Supplied passage:
==================================================
27th Speaker of the Western Australian Legislative Assembly
- In office 1 May 2001 – 6 September 2008
- Preceded by: George Strickland
- Succeeded by: Grant Woodhams
- Constituency: Ashburton (1992–1996) Burrup (1996–2005) North West Coastal (2005–2008)

Personal details
- Born: 29 January 1953 (age 73) Bridgetown Western Australia
- Party: Labor Party
- Spouse: Colleen
- Profession: Registrar

= Fred Riebeling =

Australian politician

Fredrick Riebeling (born 29 January 1953) is an Australian politician. He was a Labor member of the Western Australian Legislative Assembly from 1992 to 2008.

== Early life ==
Riebeling was born in Bridgetown and moved to Perth as a young child. Prior to entering parliament, he had a career with the Crown Law Department.

== Career ==
Before becoming a member of parliament, Riebeling was a Roebourne shire president. He represented the electorate of Ashburton until it was abolished in 1994 and became part of the electorate of Burrup, which itself was later abolished in a redistribution in 2003 and became part of the electorate of North West Coastal in 2005.

Riebeling was appointed as the Speaker of the Legislative Assembly in 2001.

He retired shortly before the 2008 election and Vince Catania, the son of Balcatta MP Nick Catania, won preselection for the vacant seat and retained the seat for the Labor Party.
==================================================
Collected material:
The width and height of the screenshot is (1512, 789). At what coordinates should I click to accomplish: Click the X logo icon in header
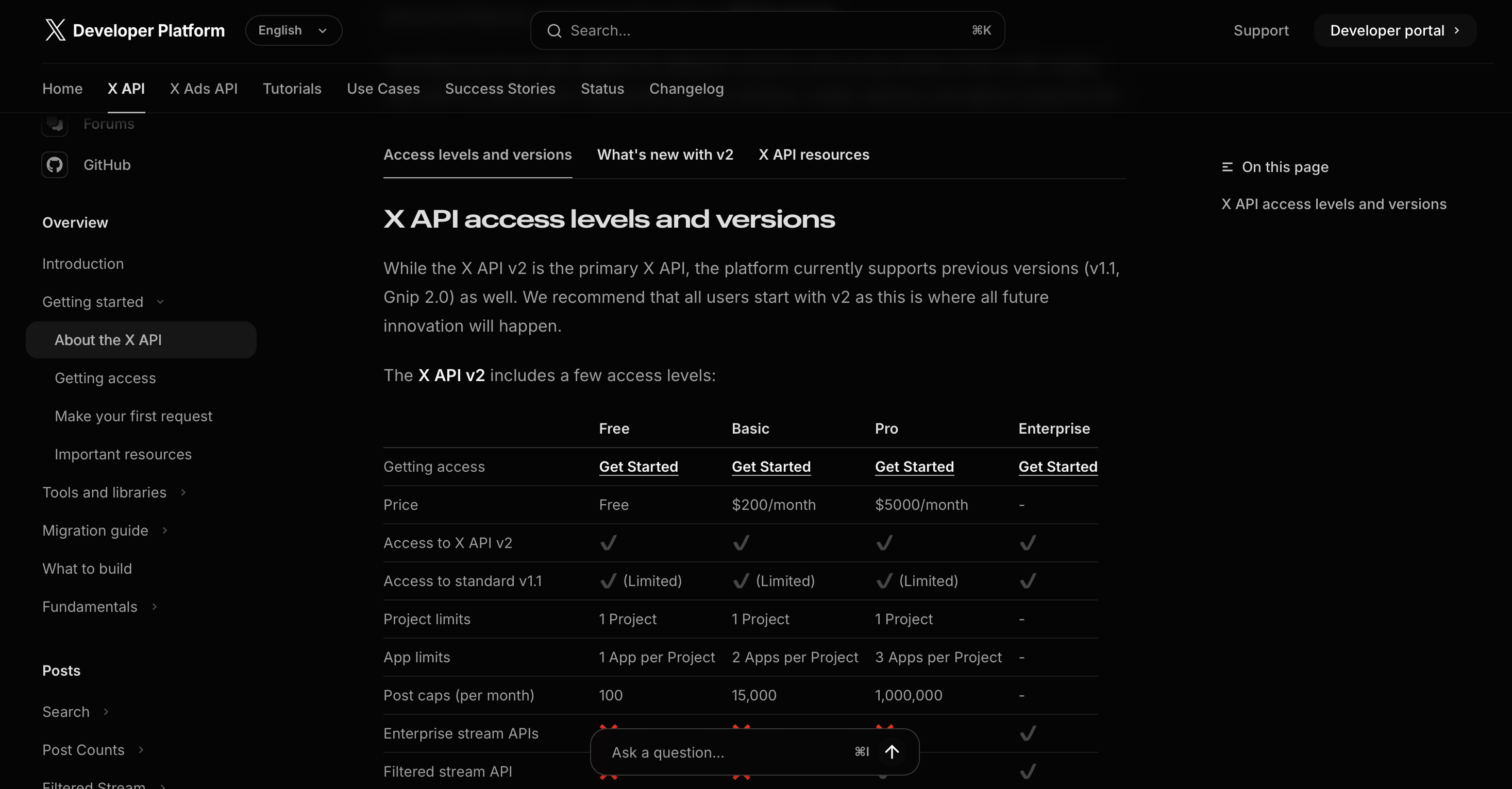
==================================================
Your objective:
Write out the entire article on Fred Riebeling word for word. The data is separate from the article on Fred Riebeling.

Full answer:
27th Speaker of the Western Australian Legislative Assembly
- In office 1 May 2001 – 6 September 2008
- Preceded by: George Strickland
- Succeeded by: Grant Woodhams
- Constituency: Ashburton (1992–1996) Burrup (1996–2005) North West Coastal (2005–2008)

Personal details
- Born: 29 January 1953 (age 73) Bridgetown Western Australia
- Party: Labor Party
- Spouse: Colleen
- Profession: Registrar

= Fred Riebeling =

Australian politician

Fredrick Riebeling (born 29 January 1953) is an Australian politician. He was a Labor member of the Western Australian Legislative Assembly from 1992 to 2008.

== Early life ==
Riebeling was born in Bridgetown and moved to Perth as a young child. Prior to entering parliament, he had a career with the Crown Law Department.

== Career ==
Before becoming a member of parliament, Riebeling was a Roebourne shire president. He represented the electorate of Ashburton until it was abolished in 1994 and became part of the electorate of Burrup, which itself was later abolished in a redistribution in 2003 and became part of the electorate of North West Coastal in 2005.

Riebeling was appointed as the Speaker of the Legislative Assembly in 2001.

He retired shortly before the 2008 election and Vince Catania, the son of Balcatta MP Nick Catania, won preselection for the vacant seat and retained the seat for the Labor Party.